Thursday, July 26, 2018

Homones and trans

I had to take hormones for endometriosis.

the pill made me depressed.

The stronger medicine with androgenic properties made me "fat hairy and horny"... luckily I couldn't afford the full dosage or I would have gone manic and started to attack men.

The final medicine I took turned off my hormones and made me severely depressed. I cried all the time.

(So when I had men with prostate cancer who were put on this hormone, I warned them. I wonder how many of them ended up committing suicide? Or drinking for depression etc)

The emotional side effects of birth control pills are rarely discussed, but then as a woman with ovarian problems, I can tell you my own hormones did the same thing. PMS anyone?

I could tell my period was due when I would cry over nothing.

In the good old days, men with prostate cancer often were placed on estrogen: Cheap and efficient. Why did we stop using this? Because a double blind study showed the death rate on estrogen was higher for men: Not from cancer, where the death rate was lower, but from cardiovascular disease.

So this article (Via Virtueonline, an Episcopal webpage) notes the dirty little secret that no one wants to discuss, lest they enrage the twittermob or lose their job:

Hormones for transsexuals have side effects.

-- DATA LISTING --
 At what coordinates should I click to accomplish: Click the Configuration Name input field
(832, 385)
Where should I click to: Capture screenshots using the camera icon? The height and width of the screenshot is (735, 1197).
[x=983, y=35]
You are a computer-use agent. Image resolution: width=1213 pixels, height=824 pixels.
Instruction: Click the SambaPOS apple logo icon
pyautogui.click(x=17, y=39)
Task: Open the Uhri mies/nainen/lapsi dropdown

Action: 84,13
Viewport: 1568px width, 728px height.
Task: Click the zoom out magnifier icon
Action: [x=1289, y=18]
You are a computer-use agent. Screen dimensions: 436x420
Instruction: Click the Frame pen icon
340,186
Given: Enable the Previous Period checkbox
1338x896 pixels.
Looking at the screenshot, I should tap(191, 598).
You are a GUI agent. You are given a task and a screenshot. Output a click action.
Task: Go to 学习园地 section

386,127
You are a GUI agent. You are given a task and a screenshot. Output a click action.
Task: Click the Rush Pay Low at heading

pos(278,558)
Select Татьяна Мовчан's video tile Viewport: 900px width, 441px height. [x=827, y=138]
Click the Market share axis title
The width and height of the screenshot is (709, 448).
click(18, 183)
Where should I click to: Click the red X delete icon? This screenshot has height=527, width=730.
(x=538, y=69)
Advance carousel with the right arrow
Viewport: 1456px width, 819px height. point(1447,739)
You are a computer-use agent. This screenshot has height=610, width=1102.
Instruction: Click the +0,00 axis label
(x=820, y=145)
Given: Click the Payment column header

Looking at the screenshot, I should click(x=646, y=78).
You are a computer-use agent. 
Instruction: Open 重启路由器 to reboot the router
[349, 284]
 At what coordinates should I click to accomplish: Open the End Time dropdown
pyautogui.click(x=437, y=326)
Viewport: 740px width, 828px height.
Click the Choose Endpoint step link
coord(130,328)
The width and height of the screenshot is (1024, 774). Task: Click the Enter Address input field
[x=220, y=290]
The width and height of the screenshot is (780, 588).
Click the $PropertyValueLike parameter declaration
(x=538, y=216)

-- PROBLEM TO SOLVE --
Reproduce the passage on hormones from "Thursday, July 26, 2018" up to and including "to attack men.", substituting "drug" for each occurrence of "medicine".

-- FINISHED TASK --
Thursday, July 26, 2018

Homones and trans

I had to take hormones for endometriosis.

the pill made me depressed.

The stronger drug with androgenic properties made me "fat hairy and horny"... luckily I couldn't afford the full dosage or I would have gone manic and started to attack men.